Pagers still exist??? They are just soooo 20th century.
Cell phones were cool at one point. If i turned mine on more then once every two months it would likely bug me. So i guess I’ll have to say the love and respect of my co-workers.
My wife’s current job is the first one where she didn’t have a pager. To the extent that pager companies are in business, I think they largely have the medical community to thank for it.
As a systems administrator, I can say I am glad that I no longer carry a pager. Yay SMS messaging.
I enjoyed Oreos as a kid, I find them pretty disgusting now. Does that count? 🙂
Doesn’t like Oreo’s and likes Rush. Pat there is help for you out there, if not for yourself, then think of your family.
In college, I saw a very high dude eat a 1 lb bag of Oreos in one sitting.
That will turn you off of Oreos.
I will buy them occasionally (road trips, for one) for the kiddos. I just won’t eat ’em.
I love that doctors still use pagers and fax machines. And carrier pigeons.
Lord help me, I was so excited to grade papers the first semester I taught. I couldn’t wait to see how my students did. And I was excited to be the one grading. That excitement has, um, rather worn off.
This next semester is the first semester I’m assigning my own work. I *thought* it would be really exciting, but it just sort of makes me feel like a pompous ass.
That is, assigning papers I’ve published.
You laugh, but I’ll have you know our use of semaphore to communicate patient information is both HIPAA- and Kyoto-compliant.
Yeah, the first time I graded papers (in history), I was quite excited. That excitement faded with about the third or fourth paper I graded.
Briefcases. I thought it would be so cool to go to court with a fashionable briefcase filled with Important Paperwork as a signal to the world of My Great Importance.
As real life turned out, the only reason to carry around a briefcase is because you have so damn many files it feels like the thing is full of bricks, or because you need to haul around a computer in it that also feels like it’s made of brick.

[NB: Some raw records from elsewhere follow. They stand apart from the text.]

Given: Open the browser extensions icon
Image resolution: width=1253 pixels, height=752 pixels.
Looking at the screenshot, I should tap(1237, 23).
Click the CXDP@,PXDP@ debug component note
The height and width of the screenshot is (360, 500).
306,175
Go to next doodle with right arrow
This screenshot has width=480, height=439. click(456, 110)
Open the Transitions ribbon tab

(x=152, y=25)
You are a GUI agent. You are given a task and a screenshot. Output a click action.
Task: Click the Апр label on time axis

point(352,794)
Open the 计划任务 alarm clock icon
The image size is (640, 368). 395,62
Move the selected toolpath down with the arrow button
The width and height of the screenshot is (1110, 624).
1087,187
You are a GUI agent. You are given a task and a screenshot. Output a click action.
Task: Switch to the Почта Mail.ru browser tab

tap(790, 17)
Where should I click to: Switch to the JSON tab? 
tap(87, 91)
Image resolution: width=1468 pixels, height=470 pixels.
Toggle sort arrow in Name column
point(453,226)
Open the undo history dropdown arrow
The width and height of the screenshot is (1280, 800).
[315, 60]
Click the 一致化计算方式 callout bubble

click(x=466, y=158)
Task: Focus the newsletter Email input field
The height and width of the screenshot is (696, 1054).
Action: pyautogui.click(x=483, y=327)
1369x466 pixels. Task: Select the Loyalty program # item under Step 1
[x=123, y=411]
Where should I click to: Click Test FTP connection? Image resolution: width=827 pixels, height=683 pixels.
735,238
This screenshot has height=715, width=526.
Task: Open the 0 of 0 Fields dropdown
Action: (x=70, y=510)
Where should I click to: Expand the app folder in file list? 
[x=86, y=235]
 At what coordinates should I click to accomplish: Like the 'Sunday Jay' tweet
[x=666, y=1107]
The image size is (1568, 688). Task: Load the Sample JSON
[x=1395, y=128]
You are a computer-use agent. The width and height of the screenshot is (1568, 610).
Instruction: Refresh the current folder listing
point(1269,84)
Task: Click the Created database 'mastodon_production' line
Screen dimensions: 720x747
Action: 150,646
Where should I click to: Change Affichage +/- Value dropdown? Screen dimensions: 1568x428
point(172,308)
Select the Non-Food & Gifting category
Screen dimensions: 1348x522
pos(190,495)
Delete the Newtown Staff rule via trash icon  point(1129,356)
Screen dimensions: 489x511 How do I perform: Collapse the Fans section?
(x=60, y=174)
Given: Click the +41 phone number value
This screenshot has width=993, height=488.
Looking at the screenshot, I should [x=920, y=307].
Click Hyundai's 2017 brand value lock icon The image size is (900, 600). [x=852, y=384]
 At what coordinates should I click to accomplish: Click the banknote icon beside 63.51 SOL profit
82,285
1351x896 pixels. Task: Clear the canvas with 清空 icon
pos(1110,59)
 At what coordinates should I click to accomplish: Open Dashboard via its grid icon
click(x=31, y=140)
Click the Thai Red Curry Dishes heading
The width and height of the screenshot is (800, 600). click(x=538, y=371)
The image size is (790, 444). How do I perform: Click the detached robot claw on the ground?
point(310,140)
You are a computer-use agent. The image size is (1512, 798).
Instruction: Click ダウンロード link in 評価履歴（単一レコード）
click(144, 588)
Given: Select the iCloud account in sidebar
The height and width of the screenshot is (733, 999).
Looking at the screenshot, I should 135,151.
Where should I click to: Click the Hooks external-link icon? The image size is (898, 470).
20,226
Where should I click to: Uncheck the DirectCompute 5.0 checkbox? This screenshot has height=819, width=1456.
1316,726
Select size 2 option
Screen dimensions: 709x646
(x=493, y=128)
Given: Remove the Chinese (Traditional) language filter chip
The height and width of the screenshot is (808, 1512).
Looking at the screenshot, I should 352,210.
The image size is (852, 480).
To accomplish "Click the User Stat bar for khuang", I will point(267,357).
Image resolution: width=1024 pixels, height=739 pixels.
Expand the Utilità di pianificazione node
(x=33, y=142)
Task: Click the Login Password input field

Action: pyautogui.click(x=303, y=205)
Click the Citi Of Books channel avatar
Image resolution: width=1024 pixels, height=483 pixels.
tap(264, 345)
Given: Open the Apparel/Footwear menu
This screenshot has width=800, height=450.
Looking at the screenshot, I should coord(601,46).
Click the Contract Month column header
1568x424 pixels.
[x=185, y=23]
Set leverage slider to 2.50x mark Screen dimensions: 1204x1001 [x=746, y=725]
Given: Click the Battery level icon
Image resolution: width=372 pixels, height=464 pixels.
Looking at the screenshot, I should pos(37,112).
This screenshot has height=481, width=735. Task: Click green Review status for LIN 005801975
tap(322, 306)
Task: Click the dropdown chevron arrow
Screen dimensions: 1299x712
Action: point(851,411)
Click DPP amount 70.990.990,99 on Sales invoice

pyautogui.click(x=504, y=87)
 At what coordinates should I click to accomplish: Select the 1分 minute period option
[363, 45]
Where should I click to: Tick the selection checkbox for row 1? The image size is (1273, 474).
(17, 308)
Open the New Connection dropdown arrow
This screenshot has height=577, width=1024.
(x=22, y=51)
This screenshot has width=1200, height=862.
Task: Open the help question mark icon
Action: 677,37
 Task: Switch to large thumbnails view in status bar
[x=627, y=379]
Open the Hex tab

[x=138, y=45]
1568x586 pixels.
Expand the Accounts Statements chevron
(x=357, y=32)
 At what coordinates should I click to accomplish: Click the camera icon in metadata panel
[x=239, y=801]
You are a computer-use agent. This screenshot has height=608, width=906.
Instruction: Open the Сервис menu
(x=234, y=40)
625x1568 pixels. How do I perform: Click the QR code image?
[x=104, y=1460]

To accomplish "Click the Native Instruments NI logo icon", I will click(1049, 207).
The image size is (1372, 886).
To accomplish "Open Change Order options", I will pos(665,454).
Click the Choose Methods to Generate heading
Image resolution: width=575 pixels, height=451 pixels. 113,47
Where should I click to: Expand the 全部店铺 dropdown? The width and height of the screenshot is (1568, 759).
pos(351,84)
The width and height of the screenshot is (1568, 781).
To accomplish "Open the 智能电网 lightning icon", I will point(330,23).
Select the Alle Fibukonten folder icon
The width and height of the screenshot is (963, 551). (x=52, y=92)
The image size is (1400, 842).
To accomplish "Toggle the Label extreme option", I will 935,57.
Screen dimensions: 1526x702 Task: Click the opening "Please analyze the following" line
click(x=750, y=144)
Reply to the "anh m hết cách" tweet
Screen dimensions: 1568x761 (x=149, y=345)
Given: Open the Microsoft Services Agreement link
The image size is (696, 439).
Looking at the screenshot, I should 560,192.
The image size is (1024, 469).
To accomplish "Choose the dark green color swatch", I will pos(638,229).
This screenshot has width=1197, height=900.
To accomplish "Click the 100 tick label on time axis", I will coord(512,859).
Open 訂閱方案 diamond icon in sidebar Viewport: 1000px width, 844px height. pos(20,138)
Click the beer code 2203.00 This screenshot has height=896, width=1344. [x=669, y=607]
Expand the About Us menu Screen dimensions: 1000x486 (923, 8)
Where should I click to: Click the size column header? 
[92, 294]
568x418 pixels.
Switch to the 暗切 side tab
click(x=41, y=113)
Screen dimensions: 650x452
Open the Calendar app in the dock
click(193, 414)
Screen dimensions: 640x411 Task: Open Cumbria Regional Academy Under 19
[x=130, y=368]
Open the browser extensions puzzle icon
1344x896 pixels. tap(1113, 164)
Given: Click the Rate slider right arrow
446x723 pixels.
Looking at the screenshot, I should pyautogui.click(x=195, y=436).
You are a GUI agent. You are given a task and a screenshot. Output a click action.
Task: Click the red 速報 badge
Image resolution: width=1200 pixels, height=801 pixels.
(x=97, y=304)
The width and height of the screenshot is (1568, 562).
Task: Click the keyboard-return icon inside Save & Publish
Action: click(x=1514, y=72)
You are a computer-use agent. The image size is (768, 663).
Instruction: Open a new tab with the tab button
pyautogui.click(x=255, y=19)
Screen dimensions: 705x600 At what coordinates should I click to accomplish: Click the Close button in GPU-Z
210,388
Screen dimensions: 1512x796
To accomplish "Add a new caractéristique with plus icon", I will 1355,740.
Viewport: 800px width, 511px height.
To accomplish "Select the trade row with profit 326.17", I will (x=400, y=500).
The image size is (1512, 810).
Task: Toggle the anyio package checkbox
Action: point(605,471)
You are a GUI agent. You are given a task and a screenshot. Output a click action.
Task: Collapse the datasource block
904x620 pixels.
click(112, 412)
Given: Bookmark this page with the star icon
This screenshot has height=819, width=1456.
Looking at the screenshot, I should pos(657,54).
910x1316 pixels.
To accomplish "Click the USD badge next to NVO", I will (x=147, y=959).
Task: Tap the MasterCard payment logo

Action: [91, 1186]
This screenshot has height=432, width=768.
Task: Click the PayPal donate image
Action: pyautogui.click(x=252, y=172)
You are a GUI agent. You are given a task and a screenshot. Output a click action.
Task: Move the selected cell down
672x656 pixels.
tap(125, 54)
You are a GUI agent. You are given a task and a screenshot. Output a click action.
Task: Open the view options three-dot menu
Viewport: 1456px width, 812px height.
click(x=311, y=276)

Carrying the briefcase home with Important Paperwork inside is a mark of shame, a signal that I didn’t complete my work that day at the office.
The real status symbol is not visibly carrying around anything at all.
The real status symbol is not visibly carrying around anything at all.
Eschewing a lab coat is roughly analogous for me.
The real status symbol is not visibly carrying around anything at all.
Nay, according to the estimable Thorstein Veblen.
“The walking stick serves the purpose of an advertisement that the bearer’s hands are employed otherwise than in useful effort, and it therefore has utility as an evidence of leisure.
The real reason to carry a walking stick is to have something handy to club people over the head.
I have this on the authority of a man with no legs who needed the stick to actually walk. It was regarded as a secondary benefit.
I’ll cop to white-coatism as well. I’m not a physician, but in my prior career I was a professor and research scientist and spent a lot of time in the laboratory where, not infrequently, the lab coat was actually necessary. Unlike many academic scientists, who look like they fell into a pond and then let their clothes dry on them, I actually dressed fairly well, and the collection of multiple chemical burns and stains, as well as those from other less savory substances, on the “work” lab coat attested to its utility. But I’ll confess that when younger, I also kept a “nice” one in my office for show.
Later, I grew up. But there’s my shame out in public now.